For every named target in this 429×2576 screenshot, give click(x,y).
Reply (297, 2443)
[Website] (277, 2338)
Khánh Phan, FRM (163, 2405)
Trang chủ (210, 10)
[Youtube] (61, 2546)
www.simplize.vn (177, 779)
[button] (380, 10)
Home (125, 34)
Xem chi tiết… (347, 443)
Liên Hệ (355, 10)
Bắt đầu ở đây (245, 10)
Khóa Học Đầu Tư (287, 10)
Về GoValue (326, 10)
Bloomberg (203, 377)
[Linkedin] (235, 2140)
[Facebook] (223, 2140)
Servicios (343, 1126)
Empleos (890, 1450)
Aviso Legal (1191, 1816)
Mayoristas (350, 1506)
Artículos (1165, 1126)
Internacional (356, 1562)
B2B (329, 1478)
·····
What the task requires. The full listing above should be repeated without omission.

Completed exercise.
For every named target in this 429×2576 screenshot, give click(x,y).
Reply (297, 2443)
[Website] (277, 2338)
Khánh Phan, FRM (163, 2405)
Trang chủ (210, 10)
[Youtube] (61, 2546)
www.simplize.vn (177, 779)
[button] (380, 10)
Home (125, 34)
Xem chi tiết… (347, 443)
Liên Hệ (355, 10)
Bắt đầu ở đây (245, 10)
Khóa Học Đầu Tư (287, 10)
Về GoValue (326, 10)
Bloomberg (203, 377)
[Linkedin] (235, 2140)
[Facebook] (223, 2140)
Servicios (343, 1126)
Empleos (890, 1450)
Aviso Legal (1191, 1816)
Mayoristas (350, 1506)
Artículos (1165, 1126)
Internacional (356, 1562)
B2B (329, 1478)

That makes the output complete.